Source extract:

So the 75th anniversary of the liberation of the Nazi death camp seemed like a chance — perhaps the last one — to bring together as many as they could to mark the occasion.

On Monday, when the liberation will be observed by a solemn ceremony, some 200 survivors will make their way back to the camp.

While the Polish president, Andrzej Duda, will speak — given that the German death camp was in occupied Poland — Mr. Cywinsk said, they had sought to keep the event as free from politics as possible.

Mr. Duda had been invited to the Jerusalem gathering but declined to attend over what he saw as a snub: He was not given a slot to speak, though the Russian president was.

“This place is too sacred to allow it to be used in an opportunistic way,” Mr. Cywinsk said. “And politics, by its nature, is opportunistic.”

Instead, the focus will be on survivors and their stories. The philanthropist Ronald S. Lauder, who is also speak at the event, said that was as it should be.

“Almost half the survivors have died in the last five years,” Mr. Lauder noted in an interview.

In view of the rise in anti-Semitism across Europe, he said, their voices needed to be heard both as a reminder and a warning. Mr. Lauder has been involved in conservation efforts at Auschwitz for more than three decades, and Mr. Cywinsk said those conservation efforts were essential in battling those who would distort or deny what had taken place here.

But the burden of telling that story, he said, should no longer fall on the shoulders of the survivors. “They have done their job,” he said. “It is our responsibility now.”

Task brief: Transcribe the section of the passage on the Auschwitz liberation anniversary that begins with the words "Instead, the focus" and ends with "taken place here.".

Stored entries

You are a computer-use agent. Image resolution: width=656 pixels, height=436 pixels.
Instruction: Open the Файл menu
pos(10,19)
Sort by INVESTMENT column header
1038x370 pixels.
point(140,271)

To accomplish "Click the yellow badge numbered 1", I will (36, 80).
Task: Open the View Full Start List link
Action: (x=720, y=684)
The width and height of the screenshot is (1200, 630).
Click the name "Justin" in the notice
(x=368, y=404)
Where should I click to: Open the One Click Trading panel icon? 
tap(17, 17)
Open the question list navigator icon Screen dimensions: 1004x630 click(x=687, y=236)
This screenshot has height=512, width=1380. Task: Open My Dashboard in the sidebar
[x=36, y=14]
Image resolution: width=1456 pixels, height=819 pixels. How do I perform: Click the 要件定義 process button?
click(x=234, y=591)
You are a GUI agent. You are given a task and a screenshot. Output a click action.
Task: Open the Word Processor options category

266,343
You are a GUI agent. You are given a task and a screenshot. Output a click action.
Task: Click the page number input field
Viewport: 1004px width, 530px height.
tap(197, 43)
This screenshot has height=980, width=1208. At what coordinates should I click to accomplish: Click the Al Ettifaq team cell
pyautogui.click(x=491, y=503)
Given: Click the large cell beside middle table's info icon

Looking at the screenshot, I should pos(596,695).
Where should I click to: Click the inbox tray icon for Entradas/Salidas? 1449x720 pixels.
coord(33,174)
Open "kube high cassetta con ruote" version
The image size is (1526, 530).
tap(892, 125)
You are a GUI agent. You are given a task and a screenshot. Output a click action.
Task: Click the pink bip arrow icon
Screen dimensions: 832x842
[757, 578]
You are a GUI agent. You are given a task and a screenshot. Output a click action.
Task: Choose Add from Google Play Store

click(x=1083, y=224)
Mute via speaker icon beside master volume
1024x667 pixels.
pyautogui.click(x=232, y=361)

Result:
Instead, the focus will be on survivors and their stories. The philanthropist Ronald S. Lauder, who is also speak at the event, said that was as it should be.

“Almost half the survivors have died in the last five years,” Mr. Lauder noted in an interview.

In view of the rise in anti-Semitism across Europe, he said, their voices needed to be heard both as a reminder and a warning. Mr. Lauder has been involved in conservation efforts at Auschwitz for more than three decades, and Mr. Cywinsk said those conservation efforts were essential in battling those who would distort or deny what had taken place here.